The Walt Disney Co. (NYSE:DIS) beat the Street’s expectations for fiscal fourth-quarter results as revenue in four of the company’s five business divisions surged higher.
The media and entertainment giant reported profit that jumped 30% to $1.09 billion, or 58 cents a share, compared with year-ago earnings of $835 million, or 43 cents a share. On an adjusted basis, earnings rose to 59 cents, up from 45 cents one year ago.
Revenue rose 7% to $10.43 billion, compared with year-ago revenue of $9.74 billion.
The results beat expectations, as analysts had anticipated adjusted earnings of 54 cents a share on revenue of $10.36 billion, according to a poll by Thomson Reuters.

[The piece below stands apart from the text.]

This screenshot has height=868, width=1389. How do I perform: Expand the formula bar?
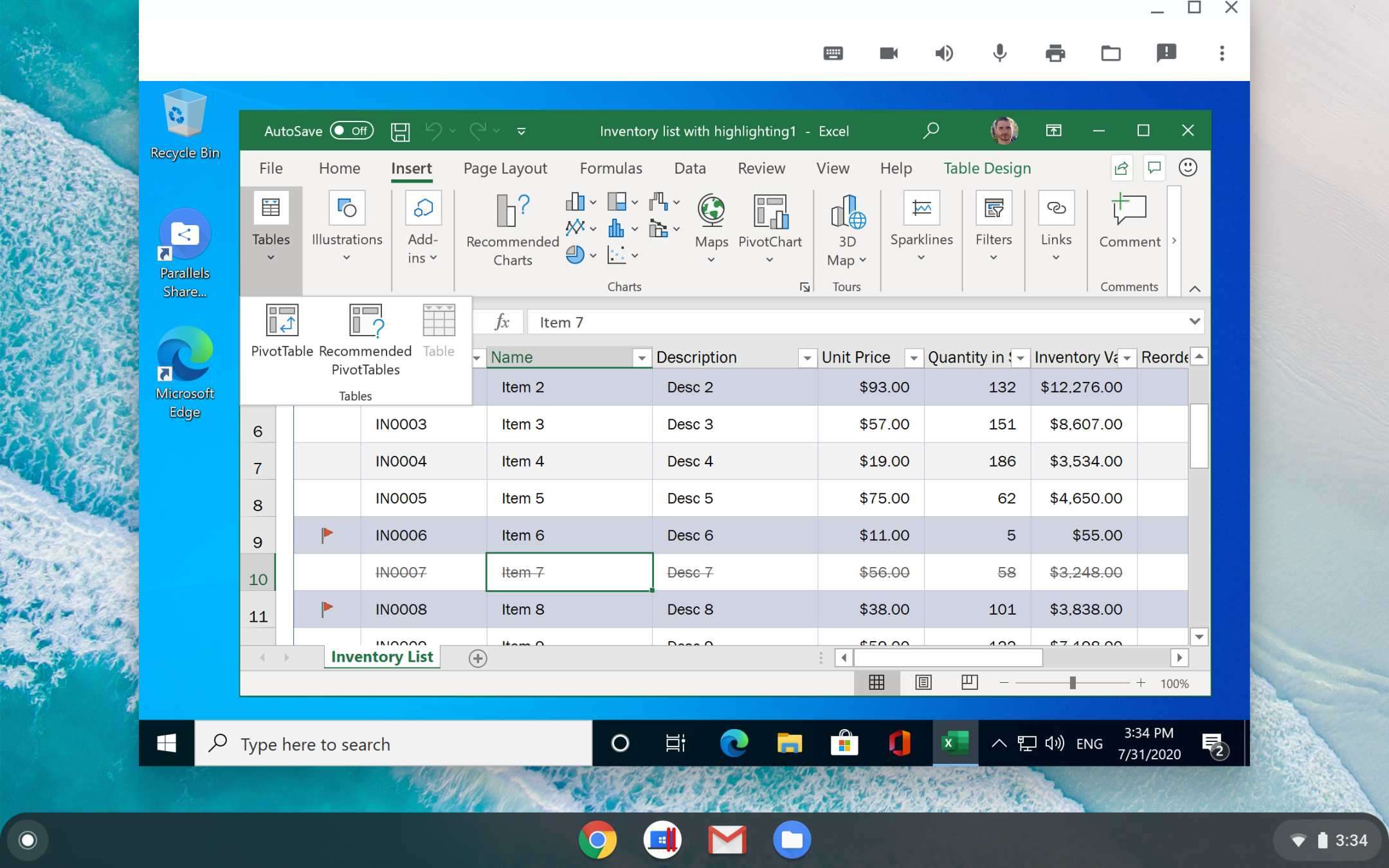coord(1194,321)
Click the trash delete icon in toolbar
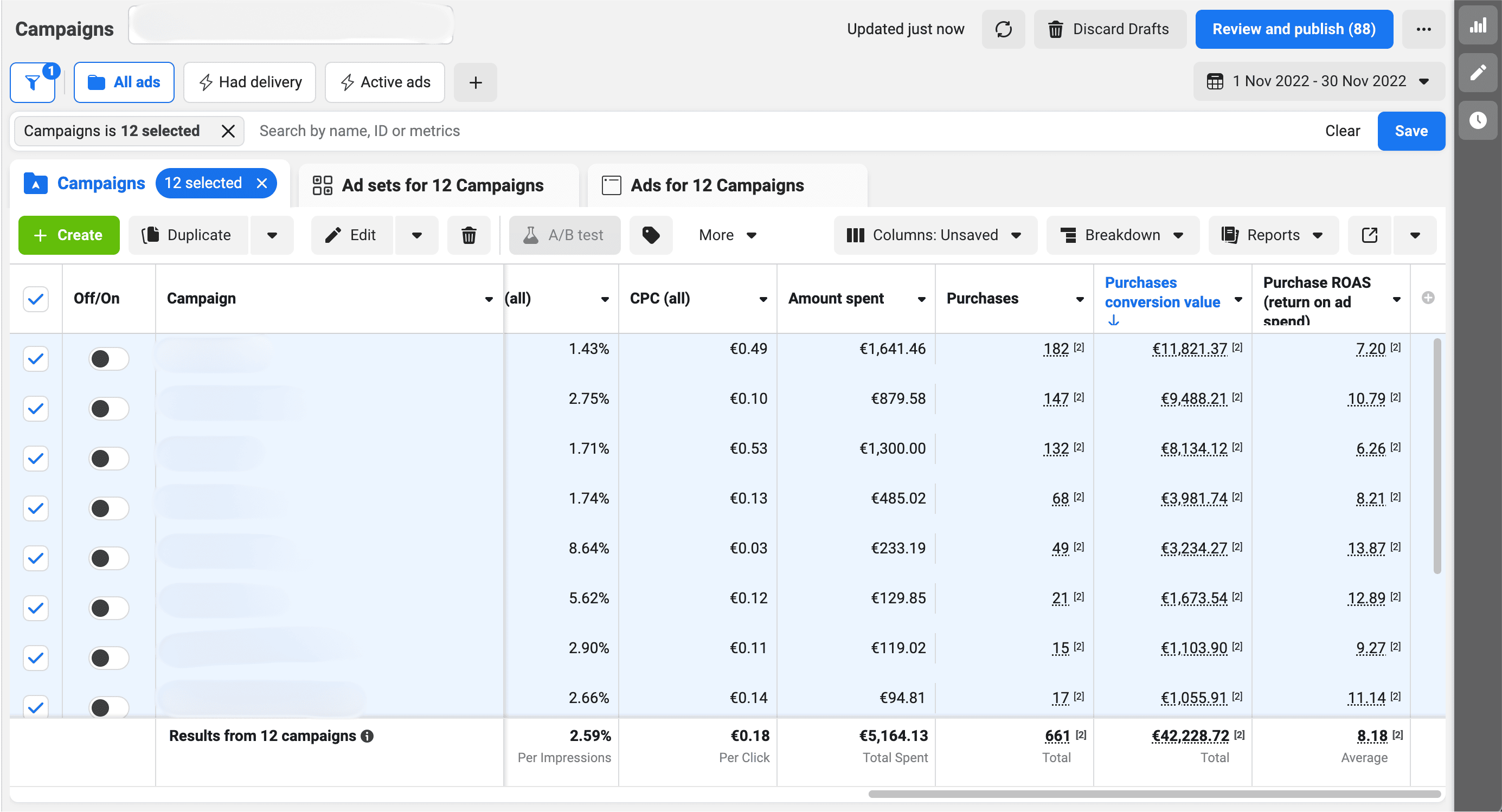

Revenue from the company’s media networks rose 9%, year-over-year to $4.8 billion, as revenue from the parks and resorts unit rose 11% to $3.1 billion. Consumer products and interactive media revenue also surged 12% and 19% to $816 million and $223 million, respectively. Revenue from the company’s studio entertainment division fell 8% to $1.5 billion, as a result of stronger year-ago film titles, including “Toy Story 3,” “Alice and Wonderland,” “Iron Man 2” and “Princess and the Frog.”
"We are confident the Company is well-positioned to deliver long-term value for our shareholders with our focus on quality content, compelling uses of technology and global asset growth," said Disney President and CEO Robert A. Iger, in a statement.
Disney joins the ranks of other media corporations such as News Corp. (NASDAQ:NWSA), Time Warner, Inc. (NYSE:TWX) and Comcast Corp. (NASDAQ:CMCSA) which have each logged strong quarterly results.
Shares of the Walt Disney Co. rose 85 cents, or 2.5%, on Thursday, closing at $34.64 a share. The stock was up another $1.15, or 3.32%, in after-hours trading.